Özel’in Erdoğan çıkışı önemli… Zira Cumhurbaşkanı Erdoğan, Bahçeli’nin başlattığı sürece ve kimi açıklamalarına ilişkin (Öcalan’ın Meclis’e gelip örgütü tasfiye ettiğini açıklasın) bugüne kadar net cümleler kurmadı. Özgür Özel Erdoğan’a, Bahçeli’nin öne çıktığı sürecin aktörü sen ol çağrısı yaptı. Sorumluluk almaya davet etti.

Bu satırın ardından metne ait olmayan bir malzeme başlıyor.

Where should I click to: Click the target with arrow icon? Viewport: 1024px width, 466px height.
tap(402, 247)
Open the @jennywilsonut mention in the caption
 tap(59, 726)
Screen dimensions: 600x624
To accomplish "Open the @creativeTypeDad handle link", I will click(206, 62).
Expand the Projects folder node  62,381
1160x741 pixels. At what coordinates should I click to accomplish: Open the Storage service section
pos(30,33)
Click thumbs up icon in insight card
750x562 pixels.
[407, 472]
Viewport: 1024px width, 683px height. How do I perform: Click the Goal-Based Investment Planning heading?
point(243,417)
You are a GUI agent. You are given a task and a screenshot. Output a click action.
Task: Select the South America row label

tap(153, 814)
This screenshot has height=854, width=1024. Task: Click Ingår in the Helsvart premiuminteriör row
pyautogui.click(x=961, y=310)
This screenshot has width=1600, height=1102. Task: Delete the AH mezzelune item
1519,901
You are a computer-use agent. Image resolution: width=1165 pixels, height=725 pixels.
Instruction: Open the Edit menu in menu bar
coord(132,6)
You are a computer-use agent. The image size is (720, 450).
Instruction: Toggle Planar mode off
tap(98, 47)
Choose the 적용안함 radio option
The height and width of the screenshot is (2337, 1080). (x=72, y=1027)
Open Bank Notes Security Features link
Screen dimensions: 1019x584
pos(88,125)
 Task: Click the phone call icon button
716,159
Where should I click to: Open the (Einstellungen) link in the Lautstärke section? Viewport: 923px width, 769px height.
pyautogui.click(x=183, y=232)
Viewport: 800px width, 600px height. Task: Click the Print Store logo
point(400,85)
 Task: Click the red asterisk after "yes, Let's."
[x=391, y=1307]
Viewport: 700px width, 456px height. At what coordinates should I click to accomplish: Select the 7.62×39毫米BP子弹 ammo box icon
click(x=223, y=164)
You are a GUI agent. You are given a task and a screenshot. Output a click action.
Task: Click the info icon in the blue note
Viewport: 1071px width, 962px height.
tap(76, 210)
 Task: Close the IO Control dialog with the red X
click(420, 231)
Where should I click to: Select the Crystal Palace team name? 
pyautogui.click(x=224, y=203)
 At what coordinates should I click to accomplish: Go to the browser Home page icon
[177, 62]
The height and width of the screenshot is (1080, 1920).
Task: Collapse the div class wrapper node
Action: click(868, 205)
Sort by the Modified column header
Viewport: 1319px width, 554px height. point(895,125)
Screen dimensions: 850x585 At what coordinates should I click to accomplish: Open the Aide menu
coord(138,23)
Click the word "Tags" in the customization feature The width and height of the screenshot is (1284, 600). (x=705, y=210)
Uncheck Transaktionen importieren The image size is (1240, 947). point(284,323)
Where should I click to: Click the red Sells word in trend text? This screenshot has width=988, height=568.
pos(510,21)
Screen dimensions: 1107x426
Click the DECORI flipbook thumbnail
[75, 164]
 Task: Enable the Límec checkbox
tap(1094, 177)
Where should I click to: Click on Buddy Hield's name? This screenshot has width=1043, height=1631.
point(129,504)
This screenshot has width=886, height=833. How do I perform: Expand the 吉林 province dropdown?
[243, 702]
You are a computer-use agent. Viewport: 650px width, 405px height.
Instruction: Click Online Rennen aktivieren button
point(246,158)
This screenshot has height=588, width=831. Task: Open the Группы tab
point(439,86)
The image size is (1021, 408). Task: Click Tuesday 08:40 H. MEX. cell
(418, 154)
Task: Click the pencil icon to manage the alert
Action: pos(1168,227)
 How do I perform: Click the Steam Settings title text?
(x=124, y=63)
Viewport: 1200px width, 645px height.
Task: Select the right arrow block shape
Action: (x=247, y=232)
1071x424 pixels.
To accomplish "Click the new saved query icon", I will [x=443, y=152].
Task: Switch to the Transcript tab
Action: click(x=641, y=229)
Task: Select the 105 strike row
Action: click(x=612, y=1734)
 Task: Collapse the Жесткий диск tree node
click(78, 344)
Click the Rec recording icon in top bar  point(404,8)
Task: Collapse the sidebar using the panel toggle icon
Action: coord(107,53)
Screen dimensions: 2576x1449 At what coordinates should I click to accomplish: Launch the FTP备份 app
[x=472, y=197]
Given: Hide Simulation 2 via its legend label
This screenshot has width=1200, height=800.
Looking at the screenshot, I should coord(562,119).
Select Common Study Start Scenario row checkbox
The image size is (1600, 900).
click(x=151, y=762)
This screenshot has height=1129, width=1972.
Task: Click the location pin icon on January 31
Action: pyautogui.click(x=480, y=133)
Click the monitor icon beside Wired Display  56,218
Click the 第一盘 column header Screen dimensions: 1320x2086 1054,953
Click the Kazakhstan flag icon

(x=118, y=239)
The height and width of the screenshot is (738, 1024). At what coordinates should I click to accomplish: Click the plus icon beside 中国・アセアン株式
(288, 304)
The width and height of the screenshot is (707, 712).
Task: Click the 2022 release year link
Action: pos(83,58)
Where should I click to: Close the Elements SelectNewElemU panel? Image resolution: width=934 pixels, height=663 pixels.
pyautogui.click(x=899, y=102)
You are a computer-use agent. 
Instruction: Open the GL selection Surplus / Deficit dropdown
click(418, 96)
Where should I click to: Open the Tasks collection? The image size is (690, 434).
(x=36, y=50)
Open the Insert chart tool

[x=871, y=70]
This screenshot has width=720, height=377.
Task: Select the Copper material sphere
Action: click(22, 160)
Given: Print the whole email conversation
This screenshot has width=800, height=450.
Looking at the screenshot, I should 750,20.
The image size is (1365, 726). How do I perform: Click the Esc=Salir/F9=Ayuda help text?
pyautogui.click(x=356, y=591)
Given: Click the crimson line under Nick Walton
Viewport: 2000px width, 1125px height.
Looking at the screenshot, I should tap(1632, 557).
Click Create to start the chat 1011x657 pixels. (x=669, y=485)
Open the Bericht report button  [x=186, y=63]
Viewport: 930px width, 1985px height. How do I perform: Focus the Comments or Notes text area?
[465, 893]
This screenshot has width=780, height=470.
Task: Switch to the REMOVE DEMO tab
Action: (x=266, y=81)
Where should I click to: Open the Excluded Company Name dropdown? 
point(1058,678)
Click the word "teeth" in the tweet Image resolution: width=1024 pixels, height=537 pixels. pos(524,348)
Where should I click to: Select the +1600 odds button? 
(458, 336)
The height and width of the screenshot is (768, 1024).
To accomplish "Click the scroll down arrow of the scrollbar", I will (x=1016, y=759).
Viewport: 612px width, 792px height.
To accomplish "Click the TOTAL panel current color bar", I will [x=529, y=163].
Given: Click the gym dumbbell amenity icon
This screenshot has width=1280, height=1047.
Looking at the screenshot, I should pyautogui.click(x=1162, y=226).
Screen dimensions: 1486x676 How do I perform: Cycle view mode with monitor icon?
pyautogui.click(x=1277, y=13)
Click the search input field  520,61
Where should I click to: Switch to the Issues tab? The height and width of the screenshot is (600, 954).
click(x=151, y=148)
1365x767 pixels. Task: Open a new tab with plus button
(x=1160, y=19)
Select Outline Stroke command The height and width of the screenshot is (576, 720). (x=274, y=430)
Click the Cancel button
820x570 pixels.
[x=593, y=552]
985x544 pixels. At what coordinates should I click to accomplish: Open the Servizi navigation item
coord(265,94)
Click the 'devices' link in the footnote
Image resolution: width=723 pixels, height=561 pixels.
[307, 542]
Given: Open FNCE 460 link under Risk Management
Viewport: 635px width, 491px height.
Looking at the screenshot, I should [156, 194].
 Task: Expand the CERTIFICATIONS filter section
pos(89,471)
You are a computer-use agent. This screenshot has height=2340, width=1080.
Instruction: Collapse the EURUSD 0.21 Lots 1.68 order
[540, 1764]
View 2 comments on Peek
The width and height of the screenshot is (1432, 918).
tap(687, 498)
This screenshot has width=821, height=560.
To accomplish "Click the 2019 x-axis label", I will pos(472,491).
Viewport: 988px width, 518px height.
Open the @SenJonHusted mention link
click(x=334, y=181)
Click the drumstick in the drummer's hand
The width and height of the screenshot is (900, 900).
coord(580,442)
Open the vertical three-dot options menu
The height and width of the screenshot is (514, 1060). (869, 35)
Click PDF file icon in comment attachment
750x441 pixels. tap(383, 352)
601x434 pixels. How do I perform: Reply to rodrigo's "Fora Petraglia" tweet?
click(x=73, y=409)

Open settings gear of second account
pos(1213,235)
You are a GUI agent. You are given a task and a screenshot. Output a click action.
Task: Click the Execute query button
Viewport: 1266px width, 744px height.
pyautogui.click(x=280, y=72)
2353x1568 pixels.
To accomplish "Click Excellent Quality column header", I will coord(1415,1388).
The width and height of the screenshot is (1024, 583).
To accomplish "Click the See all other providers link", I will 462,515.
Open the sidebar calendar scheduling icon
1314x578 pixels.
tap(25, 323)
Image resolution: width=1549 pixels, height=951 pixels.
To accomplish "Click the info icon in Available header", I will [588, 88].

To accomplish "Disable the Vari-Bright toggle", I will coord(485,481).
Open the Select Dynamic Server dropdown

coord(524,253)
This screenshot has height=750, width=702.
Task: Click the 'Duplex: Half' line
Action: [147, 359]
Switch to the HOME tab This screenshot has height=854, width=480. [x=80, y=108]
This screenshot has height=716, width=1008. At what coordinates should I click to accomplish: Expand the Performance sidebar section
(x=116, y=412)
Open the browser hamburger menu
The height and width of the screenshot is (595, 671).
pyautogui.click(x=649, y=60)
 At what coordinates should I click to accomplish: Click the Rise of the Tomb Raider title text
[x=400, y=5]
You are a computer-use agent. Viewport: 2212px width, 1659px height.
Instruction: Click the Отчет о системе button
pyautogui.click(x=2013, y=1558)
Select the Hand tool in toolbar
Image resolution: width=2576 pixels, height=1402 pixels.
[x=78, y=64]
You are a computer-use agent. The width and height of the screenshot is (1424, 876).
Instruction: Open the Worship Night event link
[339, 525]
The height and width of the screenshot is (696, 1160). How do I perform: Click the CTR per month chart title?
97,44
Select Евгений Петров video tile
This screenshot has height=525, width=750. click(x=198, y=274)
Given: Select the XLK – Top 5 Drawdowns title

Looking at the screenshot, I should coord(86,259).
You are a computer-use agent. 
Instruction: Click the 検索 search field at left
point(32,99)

Mitingden diğer izlenimlere gelince…

CHP’nin 7. Genel Başkanı Kemal Kılıçdaroğlu Kılıçdaroğlu’nun Adalet Yürüyüşü’ne matuf slogan meydanda yankılandı.

“Hak, hukuk, adalet.”

Mitingde kırlangıç bayraklarını gördüğüm ilçeler şunlardı: Çekmeköy, Bağcılar, Sarıyer, Bahçelievler, Şişli, Çatalca, Beşiktaş, Kağıthane, Sultangazi, Sancaktepe, Beylikdüzü, Gaziosmanpaşa, Ümraniye, Beylikdüzü, Eyüpsultan, Esenyurt, Avcılar, Güngören, Bakırköy, Başakşehir, Üsküdar, Kadıköy, Ataşehir, Fatih, Tuzla, Şile, Beykoz, Küçükçekmece, Bayrampaşa… Ben 29 ilçe saydım. İstanbul 39 ilçeden oluşuyor. Bunun yanı sıra Bursa, Yalova, İzmir-Aliağa teşkilatından gelen partililer de vardı.

İstanbul ilçe belediye başkanlarından da bazı isimler katılmıştı.  Yaşam Hakkı ve yaşamını yitirenlere saygı nedeniyle miting boyunca Fazıl Say’ın “İnsan İnsan” parçası çaldı. 

Miting sonunda parti teşkilatlarını 29 Ekim Cumhuriyet Bayramı’nı “Korkmadan, sinmeden” kutlamaya çağıran Özgür Özel, “iktidarın belirlediği sınırda muhalefet yapılıyor” eleştirilerini duymuş olacak ki memleketin can yakıcı sorunları karşısında daha net cümleler kurdu.